Reading *EOF*

Started by oradba4u, August 01, 2015, 05:14:39 PM

Previous topic - Next topic

oradba4u

All:

(Using Winbatch 2008c)

Is there a way to quickly read how many lines an ASCII text file has?
I want to be able to do this so I can dynamically dimension arrays, set countdown counters, etc. and do this quickly.
Some of these files can contain millions of lines.

Any ideas?

As always, thanks in advance

JTaylor

Two approaches come readily to mind...

   FileGet()/ItemCount  using @CL or @LF as a delimiter (whatever is appropriate).
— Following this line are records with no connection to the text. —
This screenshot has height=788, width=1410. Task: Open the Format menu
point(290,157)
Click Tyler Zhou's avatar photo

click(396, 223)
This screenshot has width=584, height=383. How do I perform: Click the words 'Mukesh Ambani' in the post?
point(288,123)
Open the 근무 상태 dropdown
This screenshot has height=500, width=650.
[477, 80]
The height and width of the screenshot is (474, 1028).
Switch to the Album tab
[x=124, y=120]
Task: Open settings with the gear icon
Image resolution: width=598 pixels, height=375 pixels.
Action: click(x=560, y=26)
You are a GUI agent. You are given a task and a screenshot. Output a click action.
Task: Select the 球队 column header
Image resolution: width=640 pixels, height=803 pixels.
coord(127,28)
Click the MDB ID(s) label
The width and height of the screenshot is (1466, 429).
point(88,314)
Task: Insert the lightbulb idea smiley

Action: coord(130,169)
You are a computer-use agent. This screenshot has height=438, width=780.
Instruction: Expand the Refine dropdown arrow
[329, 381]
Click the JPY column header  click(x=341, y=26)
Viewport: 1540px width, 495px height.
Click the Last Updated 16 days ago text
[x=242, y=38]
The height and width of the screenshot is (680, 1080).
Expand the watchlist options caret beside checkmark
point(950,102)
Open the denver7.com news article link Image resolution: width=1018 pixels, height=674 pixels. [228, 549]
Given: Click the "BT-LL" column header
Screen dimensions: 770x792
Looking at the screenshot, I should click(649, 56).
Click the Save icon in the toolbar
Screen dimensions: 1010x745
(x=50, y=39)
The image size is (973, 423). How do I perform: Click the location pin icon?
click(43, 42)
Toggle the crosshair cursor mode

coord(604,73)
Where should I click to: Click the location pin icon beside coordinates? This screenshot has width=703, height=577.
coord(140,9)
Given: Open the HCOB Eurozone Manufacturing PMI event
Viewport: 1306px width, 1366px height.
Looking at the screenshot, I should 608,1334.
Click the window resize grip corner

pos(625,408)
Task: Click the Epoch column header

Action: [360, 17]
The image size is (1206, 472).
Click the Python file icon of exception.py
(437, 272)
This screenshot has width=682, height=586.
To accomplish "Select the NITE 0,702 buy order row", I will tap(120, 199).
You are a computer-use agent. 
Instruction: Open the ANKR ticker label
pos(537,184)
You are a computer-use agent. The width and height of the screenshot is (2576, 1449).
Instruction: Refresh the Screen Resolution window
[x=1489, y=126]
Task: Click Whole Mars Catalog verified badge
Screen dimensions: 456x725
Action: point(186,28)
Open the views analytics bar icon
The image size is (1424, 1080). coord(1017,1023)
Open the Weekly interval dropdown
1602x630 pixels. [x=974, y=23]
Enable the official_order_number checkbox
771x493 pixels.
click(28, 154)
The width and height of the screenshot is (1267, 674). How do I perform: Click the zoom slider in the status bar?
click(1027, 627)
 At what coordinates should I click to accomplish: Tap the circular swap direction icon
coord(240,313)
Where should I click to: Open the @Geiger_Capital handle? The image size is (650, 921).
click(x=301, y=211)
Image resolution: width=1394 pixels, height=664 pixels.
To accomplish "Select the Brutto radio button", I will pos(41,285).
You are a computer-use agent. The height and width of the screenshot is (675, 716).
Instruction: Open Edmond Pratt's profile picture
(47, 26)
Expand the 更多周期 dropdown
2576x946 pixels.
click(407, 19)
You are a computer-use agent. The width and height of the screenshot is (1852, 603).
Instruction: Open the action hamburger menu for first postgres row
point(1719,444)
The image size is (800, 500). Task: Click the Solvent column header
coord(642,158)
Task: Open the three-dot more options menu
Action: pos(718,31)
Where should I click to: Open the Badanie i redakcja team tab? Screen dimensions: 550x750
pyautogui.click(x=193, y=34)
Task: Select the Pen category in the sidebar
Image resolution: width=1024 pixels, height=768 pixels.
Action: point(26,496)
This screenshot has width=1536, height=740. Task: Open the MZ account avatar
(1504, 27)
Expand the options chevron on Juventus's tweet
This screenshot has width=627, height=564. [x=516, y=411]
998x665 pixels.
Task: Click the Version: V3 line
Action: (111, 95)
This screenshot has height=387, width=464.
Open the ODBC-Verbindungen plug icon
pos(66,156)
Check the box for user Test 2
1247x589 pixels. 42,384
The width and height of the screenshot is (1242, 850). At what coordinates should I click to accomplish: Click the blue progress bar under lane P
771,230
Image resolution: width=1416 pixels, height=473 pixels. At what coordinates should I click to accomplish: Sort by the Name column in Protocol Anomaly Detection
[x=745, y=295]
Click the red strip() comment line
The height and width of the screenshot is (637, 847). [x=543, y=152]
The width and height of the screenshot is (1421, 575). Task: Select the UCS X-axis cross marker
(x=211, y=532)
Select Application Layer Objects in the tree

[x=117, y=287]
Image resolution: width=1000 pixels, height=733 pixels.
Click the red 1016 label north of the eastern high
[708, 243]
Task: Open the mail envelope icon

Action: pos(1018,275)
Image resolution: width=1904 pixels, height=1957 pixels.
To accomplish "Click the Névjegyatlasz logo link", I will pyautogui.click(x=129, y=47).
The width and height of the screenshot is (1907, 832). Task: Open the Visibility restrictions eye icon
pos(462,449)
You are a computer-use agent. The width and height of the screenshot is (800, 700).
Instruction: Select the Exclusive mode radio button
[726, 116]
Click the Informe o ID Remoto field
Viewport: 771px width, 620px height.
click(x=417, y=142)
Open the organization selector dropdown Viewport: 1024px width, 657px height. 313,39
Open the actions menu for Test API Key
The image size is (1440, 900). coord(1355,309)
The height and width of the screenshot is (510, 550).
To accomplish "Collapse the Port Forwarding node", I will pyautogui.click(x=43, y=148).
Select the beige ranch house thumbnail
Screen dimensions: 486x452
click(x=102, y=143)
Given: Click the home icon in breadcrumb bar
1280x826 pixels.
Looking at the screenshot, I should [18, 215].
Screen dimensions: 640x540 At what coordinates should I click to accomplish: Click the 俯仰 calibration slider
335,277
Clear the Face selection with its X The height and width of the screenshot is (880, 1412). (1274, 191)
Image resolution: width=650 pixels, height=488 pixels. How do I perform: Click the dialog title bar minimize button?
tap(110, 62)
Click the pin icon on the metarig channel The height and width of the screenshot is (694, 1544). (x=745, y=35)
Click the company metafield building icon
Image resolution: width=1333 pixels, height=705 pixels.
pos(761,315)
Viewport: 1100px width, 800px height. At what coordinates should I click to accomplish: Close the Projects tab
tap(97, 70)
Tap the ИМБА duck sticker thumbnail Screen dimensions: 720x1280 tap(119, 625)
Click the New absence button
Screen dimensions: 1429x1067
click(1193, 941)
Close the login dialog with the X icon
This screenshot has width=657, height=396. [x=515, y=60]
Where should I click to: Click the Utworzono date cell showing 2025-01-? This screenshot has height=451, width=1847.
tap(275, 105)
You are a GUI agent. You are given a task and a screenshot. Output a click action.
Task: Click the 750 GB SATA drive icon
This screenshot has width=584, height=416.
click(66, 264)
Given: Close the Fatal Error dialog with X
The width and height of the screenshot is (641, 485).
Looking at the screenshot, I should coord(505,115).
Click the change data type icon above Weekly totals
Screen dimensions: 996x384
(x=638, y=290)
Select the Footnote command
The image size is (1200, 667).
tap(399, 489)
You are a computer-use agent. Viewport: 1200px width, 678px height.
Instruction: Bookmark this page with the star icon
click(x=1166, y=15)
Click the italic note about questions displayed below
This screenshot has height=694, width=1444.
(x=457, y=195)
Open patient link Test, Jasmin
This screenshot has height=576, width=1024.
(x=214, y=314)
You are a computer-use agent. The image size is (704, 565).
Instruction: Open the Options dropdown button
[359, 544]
   BinaryStrCnt().  Searching for above delimiter.


Jim

oradba4u

Here's my code snippet:

F=FileGet("abc.txt")
Num=ItemCount(F,@LF)
MsgTxt=StrCat(Num," Records")
Message("There are:",MsgTxt)
exit

When I run it, I get:
"VMalloc error - VirtualAlloc failed" message.
(File has about 7,000,000 lines)

Any ideas? Thanks

JTaylor

That is why I also suggested the Binary approach.  If the files are VERY large then that would be the better approach.

Jim

JTaylor

If your system lacks the resources to handle the data in that fashion you will probably need to split it into smaller chunks.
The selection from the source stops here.